お前が居ないとダメなんだよ!

今、和真も苦しんでいるかもしれないから、楼莉が泣いてはいけない。
メンタル、強くならないと。
「楼莉ちゃんはさぁ、最初からさぁ、犯人が誰だか分かっていたの?」
「ううん。でも、けじめをつけないといけないから、和真とはちゃんと話したい
なぁ。」
「偉いねぇ。楼莉ちゃんは。
でも、辛い時は誰かに頼らないと、甘え方が分からなくなっちゃうよ。」
「大丈夫なんです。
呪いは、中一になって起こった事じゃ無いですから。」
「え?」
「確かなんだけどねぇ、楼莉が小学生の頃で和真が居る時の話なんだけどね、
楼莉ねぇ、人前とかで話すのが苦手でその時に、和真が、守りの印ねぇって言
って、てをなぞったら、時々、息が苦しくなったり、頭が痛くなったりなどと、
不思議な現象が起こったの。でも、和真が転校してからは普通の日常を送って
居たから。
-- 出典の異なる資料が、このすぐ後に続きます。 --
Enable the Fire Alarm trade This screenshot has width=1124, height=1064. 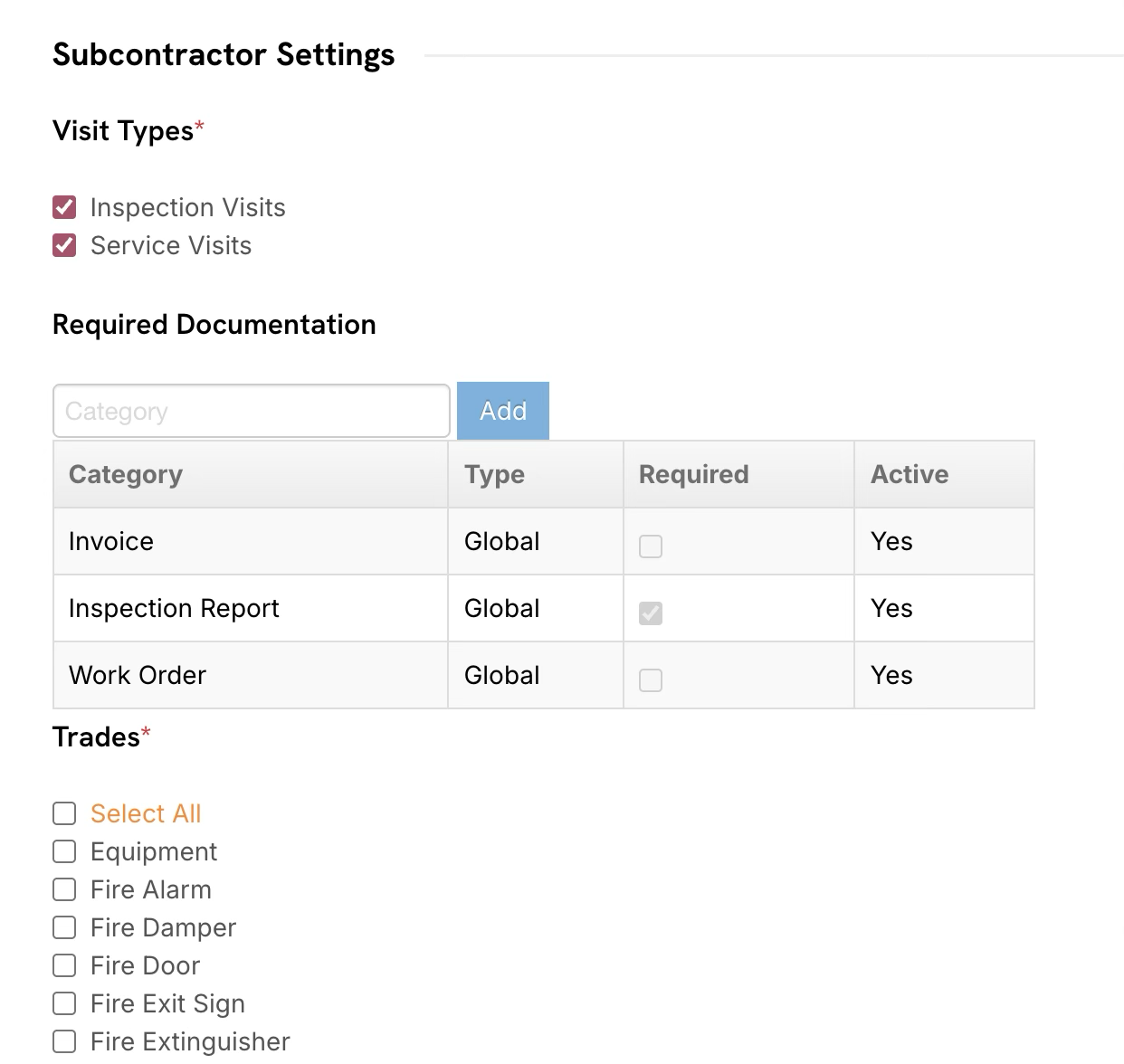(x=63, y=889)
でも、その事は忘れちゃっていたんだけど、和真の顔が浮かんでき
て、思い出したの。」
「そうだったんだね。」
「もうそろそろ、みんなの所に合流した方がいいんじゃないですか?」
「まぁ、そうだな。じゃあ!」

まだ、皆は病院に居るような気がする。
我慢しなきゃ。皆が居ない時に、泣く。
それが、楼莉の中での決まり。
せっかくの皆のテンションを下げちゃったなら、申し訳ないなぁ。
後悔かも?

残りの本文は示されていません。